◆ **PROVIDED RECORDS**:

● ● ●

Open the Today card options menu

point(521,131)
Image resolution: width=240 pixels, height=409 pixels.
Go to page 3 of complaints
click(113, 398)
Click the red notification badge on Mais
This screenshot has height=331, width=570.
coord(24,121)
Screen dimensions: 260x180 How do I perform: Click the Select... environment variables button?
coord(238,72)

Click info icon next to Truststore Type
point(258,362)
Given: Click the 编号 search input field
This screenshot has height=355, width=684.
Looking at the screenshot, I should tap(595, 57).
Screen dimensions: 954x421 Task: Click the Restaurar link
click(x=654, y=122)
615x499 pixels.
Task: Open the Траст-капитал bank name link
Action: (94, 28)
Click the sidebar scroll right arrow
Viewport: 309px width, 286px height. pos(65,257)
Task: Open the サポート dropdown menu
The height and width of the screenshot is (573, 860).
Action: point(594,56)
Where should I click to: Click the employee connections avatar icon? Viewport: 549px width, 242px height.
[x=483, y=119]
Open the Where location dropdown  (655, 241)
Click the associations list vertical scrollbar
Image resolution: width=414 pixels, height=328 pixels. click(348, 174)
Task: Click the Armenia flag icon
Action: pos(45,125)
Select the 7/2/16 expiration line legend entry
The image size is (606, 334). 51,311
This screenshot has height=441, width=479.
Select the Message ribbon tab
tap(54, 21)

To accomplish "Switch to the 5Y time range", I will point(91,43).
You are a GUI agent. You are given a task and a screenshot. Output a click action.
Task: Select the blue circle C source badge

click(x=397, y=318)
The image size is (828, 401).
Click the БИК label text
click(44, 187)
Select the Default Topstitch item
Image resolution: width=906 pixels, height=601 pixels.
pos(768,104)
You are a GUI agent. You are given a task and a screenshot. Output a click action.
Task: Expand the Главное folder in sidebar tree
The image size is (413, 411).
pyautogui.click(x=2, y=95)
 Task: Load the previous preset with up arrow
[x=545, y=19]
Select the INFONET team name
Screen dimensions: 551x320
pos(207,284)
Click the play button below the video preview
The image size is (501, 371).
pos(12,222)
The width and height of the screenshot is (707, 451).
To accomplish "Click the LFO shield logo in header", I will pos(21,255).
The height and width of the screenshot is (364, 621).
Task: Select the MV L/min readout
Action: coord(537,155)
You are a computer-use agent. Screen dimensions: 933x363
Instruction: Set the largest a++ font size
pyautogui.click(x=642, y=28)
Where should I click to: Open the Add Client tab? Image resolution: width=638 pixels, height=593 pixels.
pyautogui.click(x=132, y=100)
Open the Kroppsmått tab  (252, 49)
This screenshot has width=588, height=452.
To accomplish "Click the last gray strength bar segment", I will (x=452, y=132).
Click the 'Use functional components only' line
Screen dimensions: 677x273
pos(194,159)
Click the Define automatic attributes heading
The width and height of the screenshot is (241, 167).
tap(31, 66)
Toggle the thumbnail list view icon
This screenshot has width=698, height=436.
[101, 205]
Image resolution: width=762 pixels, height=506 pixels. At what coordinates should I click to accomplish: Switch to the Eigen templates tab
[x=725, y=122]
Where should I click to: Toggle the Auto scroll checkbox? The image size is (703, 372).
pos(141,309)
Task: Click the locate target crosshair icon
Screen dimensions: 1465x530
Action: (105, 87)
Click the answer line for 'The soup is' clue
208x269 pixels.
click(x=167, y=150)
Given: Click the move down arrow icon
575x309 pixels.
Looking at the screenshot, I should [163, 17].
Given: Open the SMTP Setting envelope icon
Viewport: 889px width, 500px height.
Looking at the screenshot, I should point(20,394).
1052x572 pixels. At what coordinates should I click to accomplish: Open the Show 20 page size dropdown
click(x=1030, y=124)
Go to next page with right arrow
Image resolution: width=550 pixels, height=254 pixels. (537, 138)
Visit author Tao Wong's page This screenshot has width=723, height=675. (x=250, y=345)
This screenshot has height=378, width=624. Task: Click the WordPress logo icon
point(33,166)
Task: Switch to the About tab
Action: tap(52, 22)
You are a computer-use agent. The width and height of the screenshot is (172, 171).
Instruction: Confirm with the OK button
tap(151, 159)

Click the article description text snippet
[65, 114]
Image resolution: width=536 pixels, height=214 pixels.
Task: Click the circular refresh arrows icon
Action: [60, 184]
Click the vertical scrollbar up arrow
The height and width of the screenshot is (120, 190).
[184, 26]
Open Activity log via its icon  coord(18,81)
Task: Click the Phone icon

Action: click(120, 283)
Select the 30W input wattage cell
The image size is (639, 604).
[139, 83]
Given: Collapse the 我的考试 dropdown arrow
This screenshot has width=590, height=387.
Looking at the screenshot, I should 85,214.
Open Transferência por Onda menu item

● ● ●

◆ **PROBLEM**:
Repeat, word for word, all the lines above.

◆ **RESPONSE AREA**:
Open the Today card options menu

point(521,131)
Image resolution: width=240 pixels, height=409 pixels.
Go to page 3 of complaints
click(113, 398)
Click the red notification badge on Mais
This screenshot has height=331, width=570.
coord(24,121)
Screen dimensions: 260x180 How do I perform: Click the Select... environment variables button?
coord(238,72)

Click info icon next to Truststore Type
point(258,362)
Given: Click the 编号 search input field
This screenshot has height=355, width=684.
Looking at the screenshot, I should tap(595, 57).
Screen dimensions: 954x421 Task: Click the Restaurar link
click(x=654, y=122)
615x499 pixels.
Task: Open the Траст-капитал bank name link
Action: (94, 28)
Click the sidebar scroll right arrow
Viewport: 309px width, 286px height. pos(65,257)
Task: Open the サポート dropdown menu
The height and width of the screenshot is (573, 860).
Action: point(594,56)
Where should I click to: Click the employee connections avatar icon? Viewport: 549px width, 242px height.
[x=483, y=119]
Open the Where location dropdown  (655, 241)
Click the associations list vertical scrollbar
Image resolution: width=414 pixels, height=328 pixels. click(348, 174)
Task: Click the Armenia flag icon
Action: pos(45,125)
Select the 7/2/16 expiration line legend entry
The image size is (606, 334). 51,311
This screenshot has height=441, width=479.
Select the Message ribbon tab
tap(54, 21)

To accomplish "Switch to the 5Y time range", I will point(91,43).
You are a GUI agent. You are given a task and a screenshot. Output a click action.
Task: Select the blue circle C source badge

click(x=397, y=318)
The image size is (828, 401).
Click the БИК label text
click(44, 187)
Select the Default Topstitch item
Image resolution: width=906 pixels, height=601 pixels.
pos(768,104)
You are a GUI agent. You are given a task and a screenshot. Output a click action.
Task: Expand the Главное folder in sidebar tree
The image size is (413, 411).
pyautogui.click(x=2, y=95)
 Task: Load the previous preset with up arrow
[x=545, y=19]
Select the INFONET team name
Screen dimensions: 551x320
pos(207,284)
Click the play button below the video preview
The image size is (501, 371).
pos(12,222)
The width and height of the screenshot is (707, 451).
To accomplish "Click the LFO shield logo in header", I will pos(21,255).
The height and width of the screenshot is (364, 621).
Task: Select the MV L/min readout
Action: coord(537,155)
You are a computer-use agent. Screen dimensions: 933x363
Instruction: Set the largest a++ font size
pyautogui.click(x=642, y=28)
Where should I click to: Open the Add Client tab? Image resolution: width=638 pixels, height=593 pixels.
pyautogui.click(x=132, y=100)
Open the Kroppsmått tab  (252, 49)
This screenshot has width=588, height=452.
To accomplish "Click the last gray strength bar segment", I will (x=452, y=132).
Click the 'Use functional components only' line
Screen dimensions: 677x273
pos(194,159)
Click the Define automatic attributes heading
The width and height of the screenshot is (241, 167).
tap(31, 66)
Toggle the thumbnail list view icon
This screenshot has width=698, height=436.
[101, 205]
Image resolution: width=762 pixels, height=506 pixels. At what coordinates should I click to accomplish: Switch to the Eigen templates tab
[x=725, y=122]
Where should I click to: Toggle the Auto scroll checkbox? The image size is (703, 372).
pos(141,309)
Task: Click the locate target crosshair icon
Screen dimensions: 1465x530
Action: (105, 87)
Click the answer line for 'The soup is' clue
208x269 pixels.
click(x=167, y=150)
Given: Click the move down arrow icon
575x309 pixels.
Looking at the screenshot, I should [163, 17].
Given: Open the SMTP Setting envelope icon
Viewport: 889px width, 500px height.
Looking at the screenshot, I should point(20,394).
1052x572 pixels. At what coordinates should I click to accomplish: Open the Show 20 page size dropdown
click(x=1030, y=124)
Go to next page with right arrow
Image resolution: width=550 pixels, height=254 pixels. (537, 138)
Visit author Tao Wong's page This screenshot has width=723, height=675. (x=250, y=345)
This screenshot has height=378, width=624. Task: Click the WordPress logo icon
point(33,166)
Task: Switch to the About tab
Action: tap(52, 22)
You are a computer-use agent. The width and height of the screenshot is (172, 171).
Instruction: Confirm with the OK button
tap(151, 159)

Click the article description text snippet
[65, 114]
Image resolution: width=536 pixels, height=214 pixels.
Task: Click the circular refresh arrows icon
Action: [60, 184]
Click the vertical scrollbar up arrow
The height and width of the screenshot is (120, 190).
[184, 26]
Open Activity log via its icon  coord(18,81)
Task: Click the Phone icon

Action: click(120, 283)
Select the 30W input wattage cell
The image size is (639, 604).
[139, 83]
Given: Collapse the 我的考试 dropdown arrow
This screenshot has width=590, height=387.
Looking at the screenshot, I should 85,214.
Open Transferência por Onda menu item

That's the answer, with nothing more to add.